Among the entries that follow, the required portion opens with the line containing "Submersible Bilge Pumps (106, 657)" and closes with the line containing "Side Lights (Black". Give that portion again exactly, and nothing else.

• DATA FOR THIS EXERCISE:
--------------------------------
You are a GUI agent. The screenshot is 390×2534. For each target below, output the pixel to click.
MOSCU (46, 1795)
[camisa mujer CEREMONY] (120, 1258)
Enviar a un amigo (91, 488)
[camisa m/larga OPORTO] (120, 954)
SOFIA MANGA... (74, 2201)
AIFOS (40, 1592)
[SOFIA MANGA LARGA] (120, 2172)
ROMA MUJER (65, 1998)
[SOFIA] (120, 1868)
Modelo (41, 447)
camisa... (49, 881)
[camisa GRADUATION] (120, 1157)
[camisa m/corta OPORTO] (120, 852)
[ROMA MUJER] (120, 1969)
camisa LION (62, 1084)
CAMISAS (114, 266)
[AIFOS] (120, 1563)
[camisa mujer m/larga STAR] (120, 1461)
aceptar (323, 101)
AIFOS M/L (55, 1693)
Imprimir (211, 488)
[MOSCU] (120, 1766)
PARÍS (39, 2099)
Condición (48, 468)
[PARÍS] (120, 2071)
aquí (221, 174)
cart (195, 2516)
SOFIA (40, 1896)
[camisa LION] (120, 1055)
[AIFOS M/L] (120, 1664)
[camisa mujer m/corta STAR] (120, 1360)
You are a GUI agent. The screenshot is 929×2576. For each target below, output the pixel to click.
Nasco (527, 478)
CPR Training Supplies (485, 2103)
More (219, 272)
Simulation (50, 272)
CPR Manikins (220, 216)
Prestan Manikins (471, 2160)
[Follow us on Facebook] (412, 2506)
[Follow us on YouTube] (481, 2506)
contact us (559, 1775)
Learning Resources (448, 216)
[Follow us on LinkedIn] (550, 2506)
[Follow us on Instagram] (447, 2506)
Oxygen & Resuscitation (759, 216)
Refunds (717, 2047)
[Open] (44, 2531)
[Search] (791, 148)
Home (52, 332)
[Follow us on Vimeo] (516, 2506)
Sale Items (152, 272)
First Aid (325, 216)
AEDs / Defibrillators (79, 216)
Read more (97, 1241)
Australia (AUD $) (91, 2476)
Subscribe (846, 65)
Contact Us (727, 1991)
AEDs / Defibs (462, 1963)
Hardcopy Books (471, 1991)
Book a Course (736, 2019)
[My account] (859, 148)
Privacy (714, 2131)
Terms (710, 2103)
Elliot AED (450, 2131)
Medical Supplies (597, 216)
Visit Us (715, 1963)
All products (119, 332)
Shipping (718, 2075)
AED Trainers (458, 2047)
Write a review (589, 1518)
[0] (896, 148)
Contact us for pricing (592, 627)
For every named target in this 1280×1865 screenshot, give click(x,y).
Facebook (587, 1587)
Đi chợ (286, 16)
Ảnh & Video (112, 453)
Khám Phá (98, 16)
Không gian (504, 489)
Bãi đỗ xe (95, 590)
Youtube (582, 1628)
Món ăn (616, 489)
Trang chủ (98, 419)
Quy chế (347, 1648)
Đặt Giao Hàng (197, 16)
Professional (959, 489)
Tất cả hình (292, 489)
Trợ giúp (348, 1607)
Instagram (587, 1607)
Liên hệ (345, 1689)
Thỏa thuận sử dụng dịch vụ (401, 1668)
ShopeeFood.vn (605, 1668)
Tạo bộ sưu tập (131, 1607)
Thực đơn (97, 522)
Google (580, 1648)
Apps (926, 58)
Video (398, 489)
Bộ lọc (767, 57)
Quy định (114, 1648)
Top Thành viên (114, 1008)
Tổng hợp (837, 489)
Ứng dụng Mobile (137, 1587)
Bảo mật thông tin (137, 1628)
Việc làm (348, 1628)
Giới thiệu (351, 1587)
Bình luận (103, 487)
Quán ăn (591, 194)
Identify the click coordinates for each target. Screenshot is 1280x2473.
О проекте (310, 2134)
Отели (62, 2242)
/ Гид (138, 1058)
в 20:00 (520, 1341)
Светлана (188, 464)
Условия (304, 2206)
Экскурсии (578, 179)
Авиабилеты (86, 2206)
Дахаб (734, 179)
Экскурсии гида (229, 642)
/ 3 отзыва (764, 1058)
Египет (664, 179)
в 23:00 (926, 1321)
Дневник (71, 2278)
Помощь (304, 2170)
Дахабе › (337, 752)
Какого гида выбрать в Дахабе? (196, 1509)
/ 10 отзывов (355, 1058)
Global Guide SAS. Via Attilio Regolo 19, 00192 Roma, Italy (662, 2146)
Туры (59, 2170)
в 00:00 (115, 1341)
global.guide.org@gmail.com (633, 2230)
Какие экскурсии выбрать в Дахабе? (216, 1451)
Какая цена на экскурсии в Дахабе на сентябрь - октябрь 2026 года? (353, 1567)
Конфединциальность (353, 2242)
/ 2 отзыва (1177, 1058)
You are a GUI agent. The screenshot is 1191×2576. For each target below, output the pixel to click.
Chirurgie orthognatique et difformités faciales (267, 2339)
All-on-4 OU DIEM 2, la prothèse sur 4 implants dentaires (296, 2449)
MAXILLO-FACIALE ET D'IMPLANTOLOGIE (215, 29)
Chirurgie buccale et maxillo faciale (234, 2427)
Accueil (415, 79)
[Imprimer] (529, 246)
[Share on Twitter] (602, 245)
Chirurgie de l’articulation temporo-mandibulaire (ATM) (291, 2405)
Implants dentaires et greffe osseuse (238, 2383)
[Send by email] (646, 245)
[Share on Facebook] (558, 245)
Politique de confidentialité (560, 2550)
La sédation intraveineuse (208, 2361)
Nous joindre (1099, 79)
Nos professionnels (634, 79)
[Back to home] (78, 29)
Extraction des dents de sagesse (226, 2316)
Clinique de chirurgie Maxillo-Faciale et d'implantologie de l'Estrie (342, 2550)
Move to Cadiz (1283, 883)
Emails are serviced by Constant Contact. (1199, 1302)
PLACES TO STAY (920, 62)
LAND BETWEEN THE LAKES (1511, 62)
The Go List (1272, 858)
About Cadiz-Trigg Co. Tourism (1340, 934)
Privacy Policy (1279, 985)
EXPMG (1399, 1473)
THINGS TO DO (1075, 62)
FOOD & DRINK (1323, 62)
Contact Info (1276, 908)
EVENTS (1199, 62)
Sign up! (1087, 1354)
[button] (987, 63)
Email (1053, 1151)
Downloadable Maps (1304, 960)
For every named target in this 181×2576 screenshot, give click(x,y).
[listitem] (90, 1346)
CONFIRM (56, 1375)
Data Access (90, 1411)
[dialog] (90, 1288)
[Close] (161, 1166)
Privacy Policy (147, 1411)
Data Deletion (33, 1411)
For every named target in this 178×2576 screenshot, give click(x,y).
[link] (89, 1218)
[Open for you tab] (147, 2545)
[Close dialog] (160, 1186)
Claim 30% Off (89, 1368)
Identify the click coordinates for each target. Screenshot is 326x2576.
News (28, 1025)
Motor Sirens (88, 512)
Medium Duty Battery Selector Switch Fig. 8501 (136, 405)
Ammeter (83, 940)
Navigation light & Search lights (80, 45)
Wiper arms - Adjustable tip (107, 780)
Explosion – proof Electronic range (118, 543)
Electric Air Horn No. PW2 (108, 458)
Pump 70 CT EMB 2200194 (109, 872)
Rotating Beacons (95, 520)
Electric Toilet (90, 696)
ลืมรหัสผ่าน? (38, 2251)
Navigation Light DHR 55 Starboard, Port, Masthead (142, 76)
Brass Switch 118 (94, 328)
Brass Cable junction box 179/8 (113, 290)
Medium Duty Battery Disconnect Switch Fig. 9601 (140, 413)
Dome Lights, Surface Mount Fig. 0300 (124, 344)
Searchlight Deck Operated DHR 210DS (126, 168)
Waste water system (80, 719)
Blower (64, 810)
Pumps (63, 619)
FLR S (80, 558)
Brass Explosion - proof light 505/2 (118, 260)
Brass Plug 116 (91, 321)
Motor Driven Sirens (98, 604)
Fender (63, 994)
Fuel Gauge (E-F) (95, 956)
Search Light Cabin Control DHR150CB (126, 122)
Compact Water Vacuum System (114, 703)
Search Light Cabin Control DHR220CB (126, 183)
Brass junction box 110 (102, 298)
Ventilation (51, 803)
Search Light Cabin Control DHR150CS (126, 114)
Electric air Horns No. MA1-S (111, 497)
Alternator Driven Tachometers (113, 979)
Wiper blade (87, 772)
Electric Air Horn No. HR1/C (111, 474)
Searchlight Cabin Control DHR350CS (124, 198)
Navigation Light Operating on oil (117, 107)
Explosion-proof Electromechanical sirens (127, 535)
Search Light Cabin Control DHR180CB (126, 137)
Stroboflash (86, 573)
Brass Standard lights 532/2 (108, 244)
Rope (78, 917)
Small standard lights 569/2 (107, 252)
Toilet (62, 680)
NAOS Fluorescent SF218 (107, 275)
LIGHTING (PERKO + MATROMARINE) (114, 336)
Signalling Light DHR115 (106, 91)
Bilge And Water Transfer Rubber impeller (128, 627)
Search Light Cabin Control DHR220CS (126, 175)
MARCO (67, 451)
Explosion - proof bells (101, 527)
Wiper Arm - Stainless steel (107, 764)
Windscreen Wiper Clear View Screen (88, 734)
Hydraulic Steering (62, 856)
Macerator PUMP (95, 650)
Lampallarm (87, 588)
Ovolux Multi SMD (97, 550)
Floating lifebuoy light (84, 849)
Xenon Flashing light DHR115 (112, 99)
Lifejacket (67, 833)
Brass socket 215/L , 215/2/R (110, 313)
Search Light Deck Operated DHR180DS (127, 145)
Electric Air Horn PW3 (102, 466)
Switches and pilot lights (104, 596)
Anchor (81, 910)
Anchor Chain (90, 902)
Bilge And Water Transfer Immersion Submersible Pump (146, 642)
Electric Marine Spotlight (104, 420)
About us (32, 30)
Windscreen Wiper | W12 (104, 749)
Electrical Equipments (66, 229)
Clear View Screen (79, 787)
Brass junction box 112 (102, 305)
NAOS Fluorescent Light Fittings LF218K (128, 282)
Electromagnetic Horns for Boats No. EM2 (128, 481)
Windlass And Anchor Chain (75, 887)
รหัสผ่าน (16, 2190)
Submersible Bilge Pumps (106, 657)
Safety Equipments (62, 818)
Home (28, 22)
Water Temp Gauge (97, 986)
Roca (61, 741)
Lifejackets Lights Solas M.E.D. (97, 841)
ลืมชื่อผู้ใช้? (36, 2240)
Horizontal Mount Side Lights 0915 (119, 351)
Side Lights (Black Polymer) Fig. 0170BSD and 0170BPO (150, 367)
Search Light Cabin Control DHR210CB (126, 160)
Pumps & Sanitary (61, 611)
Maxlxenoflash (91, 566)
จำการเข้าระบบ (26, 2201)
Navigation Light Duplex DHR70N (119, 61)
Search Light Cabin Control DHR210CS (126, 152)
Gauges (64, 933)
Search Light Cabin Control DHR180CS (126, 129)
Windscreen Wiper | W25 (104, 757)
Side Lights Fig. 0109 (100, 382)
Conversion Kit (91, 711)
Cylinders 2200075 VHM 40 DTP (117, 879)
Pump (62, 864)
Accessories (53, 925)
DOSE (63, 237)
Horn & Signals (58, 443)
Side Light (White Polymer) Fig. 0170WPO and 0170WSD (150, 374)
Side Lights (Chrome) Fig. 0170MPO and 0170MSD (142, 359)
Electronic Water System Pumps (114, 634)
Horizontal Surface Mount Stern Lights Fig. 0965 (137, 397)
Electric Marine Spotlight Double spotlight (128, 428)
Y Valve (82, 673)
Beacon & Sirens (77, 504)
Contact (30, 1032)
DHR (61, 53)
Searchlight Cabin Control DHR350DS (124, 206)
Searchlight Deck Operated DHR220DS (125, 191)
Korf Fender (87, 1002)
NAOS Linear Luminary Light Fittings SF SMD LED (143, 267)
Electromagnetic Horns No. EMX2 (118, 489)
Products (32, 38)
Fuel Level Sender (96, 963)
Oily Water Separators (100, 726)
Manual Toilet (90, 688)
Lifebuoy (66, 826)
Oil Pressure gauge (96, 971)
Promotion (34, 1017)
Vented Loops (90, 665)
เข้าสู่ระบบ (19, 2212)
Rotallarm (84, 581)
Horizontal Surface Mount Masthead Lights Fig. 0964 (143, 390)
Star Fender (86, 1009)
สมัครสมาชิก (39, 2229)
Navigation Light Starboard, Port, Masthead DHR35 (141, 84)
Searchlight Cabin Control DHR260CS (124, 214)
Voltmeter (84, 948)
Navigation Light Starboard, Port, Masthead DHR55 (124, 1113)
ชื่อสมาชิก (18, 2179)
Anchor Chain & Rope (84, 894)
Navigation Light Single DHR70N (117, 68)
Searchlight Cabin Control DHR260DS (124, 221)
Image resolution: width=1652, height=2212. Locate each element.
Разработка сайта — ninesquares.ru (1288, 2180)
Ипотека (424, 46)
--------------------------------
• RESPONSE AREA:
Submersible Bilge Pumps (106, 657)
Safety Equipments (62, 818)
Home (28, 22)
Water Temp Gauge (97, 986)
Roca (61, 741)
Lifejackets Lights Solas M.E.D. (97, 841)
ลืมชื่อผู้ใช้? (36, 2240)
Horizontal Mount Side Lights 0915 (119, 351)
Side Lights (Black Polymer) Fig. 0170BSD and 0170BPO (150, 367)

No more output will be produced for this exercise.